#### [Requirement]
Starting with the line containing "Task: Select the Implementation Code text" and going on through the end of the records, give the lines again with "Implementation Code" changed to "Source Code" and nothing else altered, omitting the pictures.

Records from a data collection:

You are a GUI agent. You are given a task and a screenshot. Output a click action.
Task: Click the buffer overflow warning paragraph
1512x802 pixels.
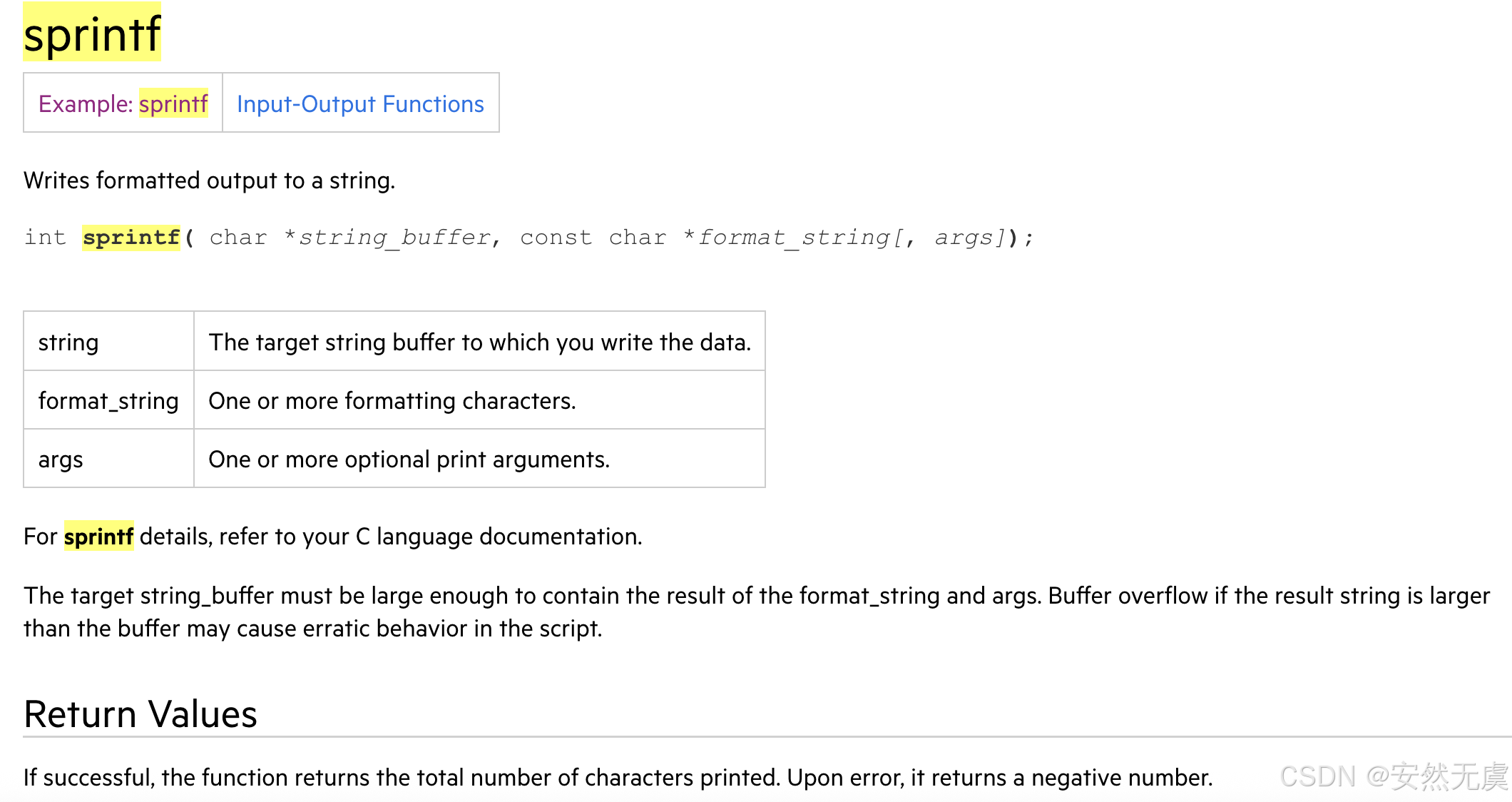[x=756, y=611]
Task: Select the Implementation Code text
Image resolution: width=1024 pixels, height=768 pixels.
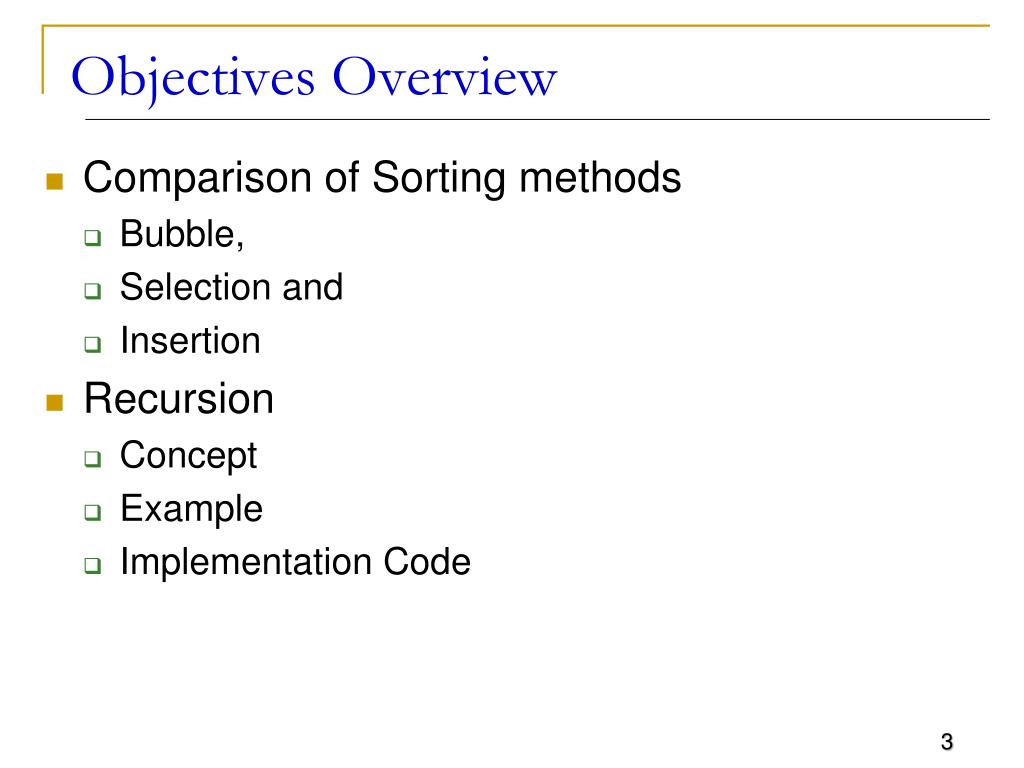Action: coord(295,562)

#### [Task result]
Task: Select the Source Code text
Image resolution: width=1024 pixels, height=768 pixels.
Action: coord(295,562)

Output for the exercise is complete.